Professor Marchant has a a Ph.D. in Genetics from the University of British Columbia, a Masters of Public Policy degree from the Kennedy School of Government, and a law degree from Harvard.

Prior to joining the ASU faculty in 1999, he was a partner in a Washington, D.C. law firm where his practice focused on environmental and administrative law.

Professor Marchant teaches and researches in the subject areas of environmental law, risk assessment and risk management, genetics and the law, biotechnology law, food and drug law, legal aspects of nanotechnology, and law, science and technology.

Marshall Brain, Founder of How Stuff Works, and author of Robotic Nation is well known as the host of the show "Factory Floor" which appeared on the National Geographic channel.

Brain is the author of the widely discussed Robotic Nation essays and the book Manna. According to Brain, jobs are already disappearing at an alarming rate, "We are probably going to see three million driving jobs in the US disappear in the next ten years," he says.

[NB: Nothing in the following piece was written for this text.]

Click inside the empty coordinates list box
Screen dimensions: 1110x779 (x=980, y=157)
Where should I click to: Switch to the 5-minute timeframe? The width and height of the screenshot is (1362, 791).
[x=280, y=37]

In Robotic Nation, he also writes:
I firmly believe that the rapid evolution of computer technology (as described in Robotic Nation) will bring us smart robots starting in a 2030 time frame. These robots will take over approximately 50% of the jobs in the U.S. economy over the course of just a decade or two. Something on the order of 50 million people will be unemployed. 
The economy may adjust and invent new jobs for those 50 million unemployed workers, but it will not do so instantaneously. What we will have is a period of economic turmoil. All of those unemployed workers will be in a very bad spot. The economy as a whole will suffer from this turmoil and the downward economic spiral it causes. No one will benefit when this happens.

We are intelligent people living in a modern, high-tech society. Robots are inevitable. Instead of letting this robotic revolution happen uncontrollably and then reacting to the chaos that ensues, what I am proposing is that we look at the problem rationally and design a systematic solution. See Robotic Freedom for possible solutions.